#### Data excerpts
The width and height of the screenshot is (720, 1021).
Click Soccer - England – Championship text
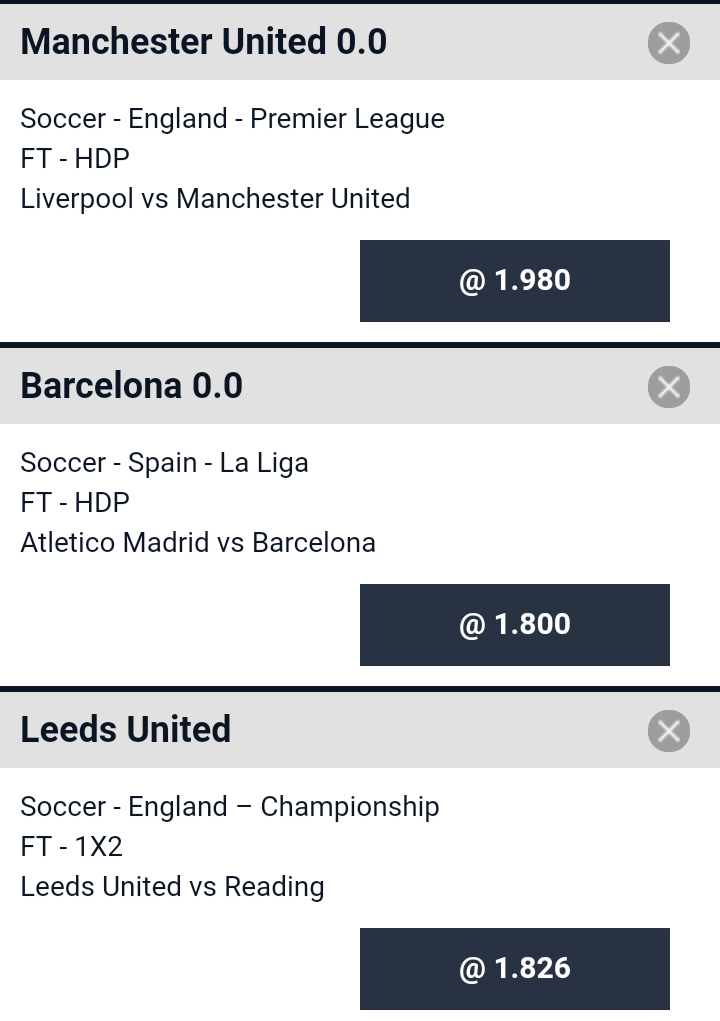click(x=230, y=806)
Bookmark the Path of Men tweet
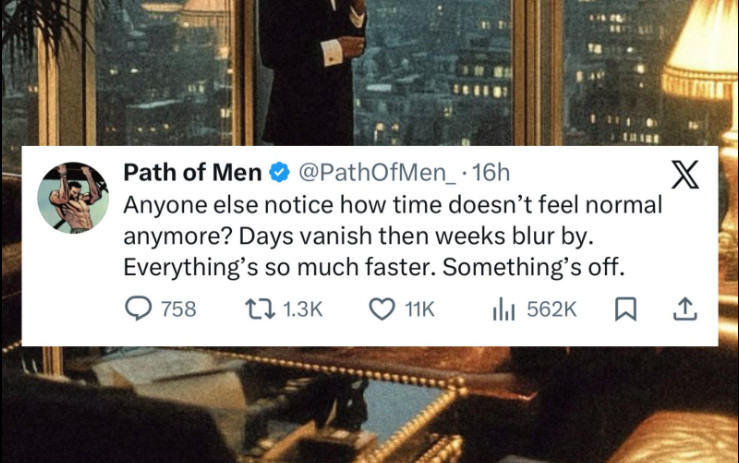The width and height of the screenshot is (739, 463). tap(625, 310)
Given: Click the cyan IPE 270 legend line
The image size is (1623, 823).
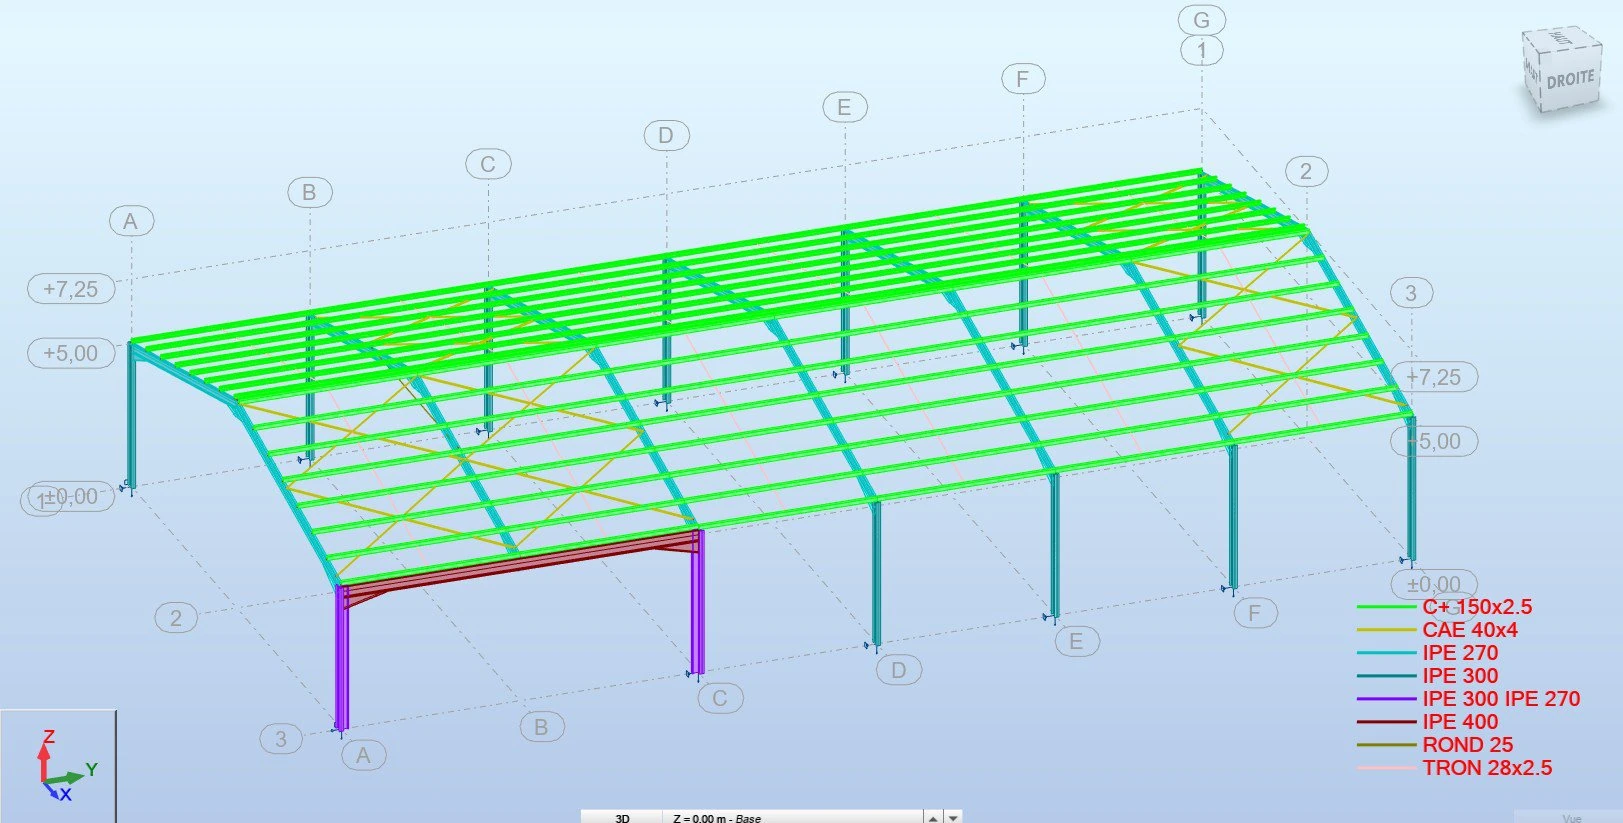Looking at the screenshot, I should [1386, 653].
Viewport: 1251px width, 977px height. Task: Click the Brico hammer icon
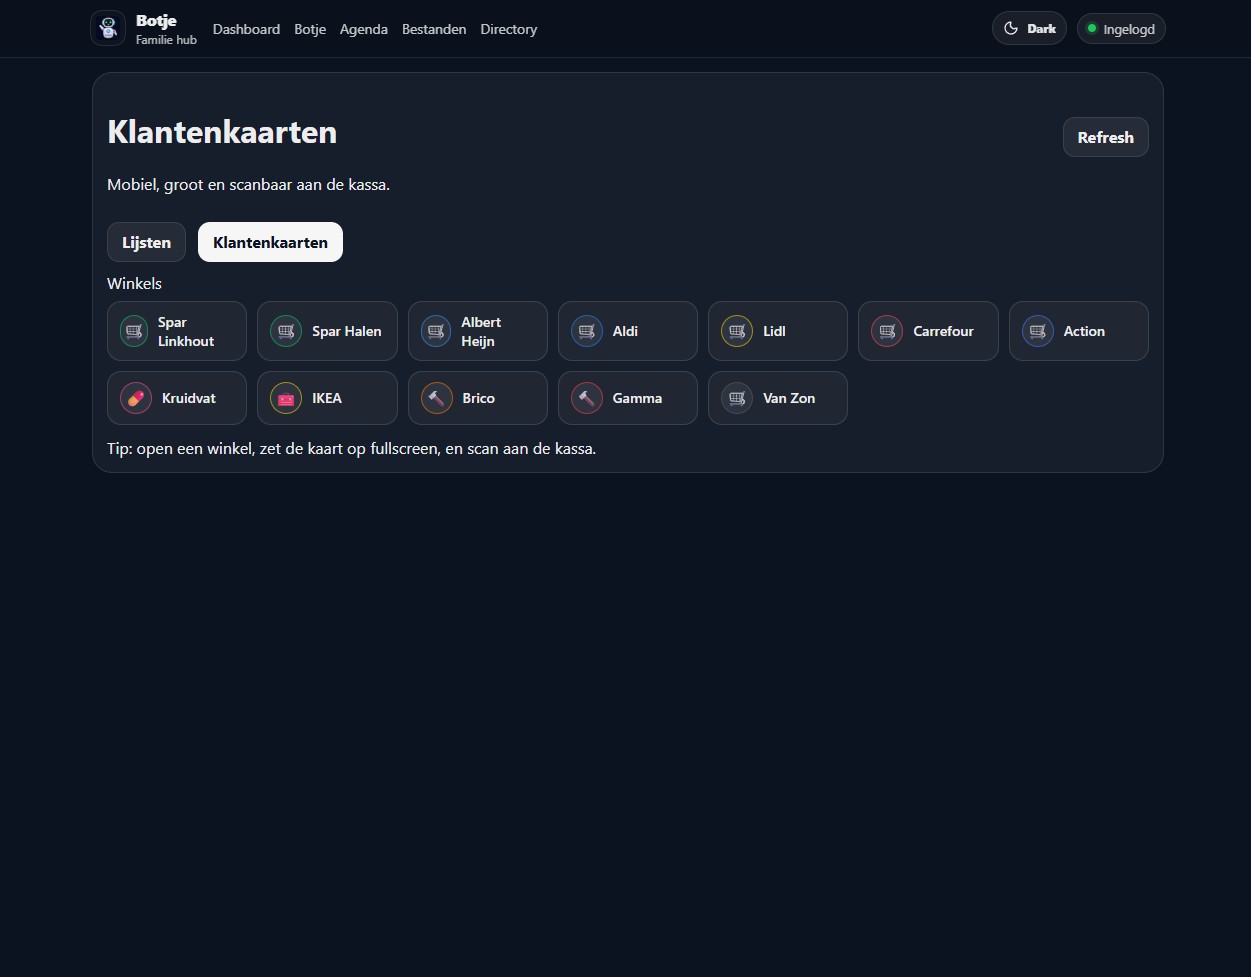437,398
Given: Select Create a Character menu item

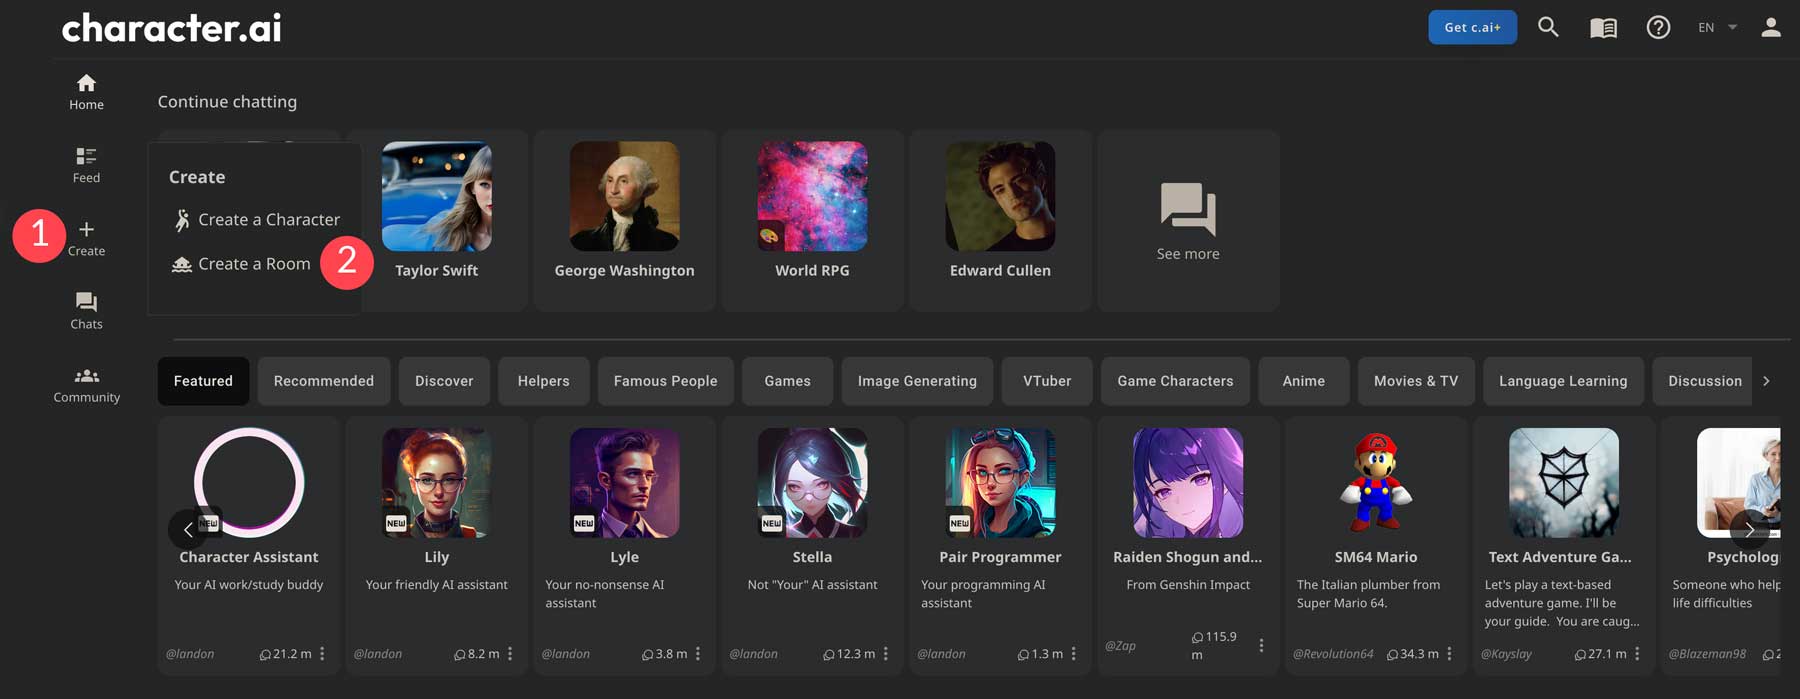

#### Description of the task
Locate the word "Given" in the records above, and return each line that has it.

#### Exercise answer
Given: Click the cyan IPE 270 legend line
Given: Select Create a Character menu item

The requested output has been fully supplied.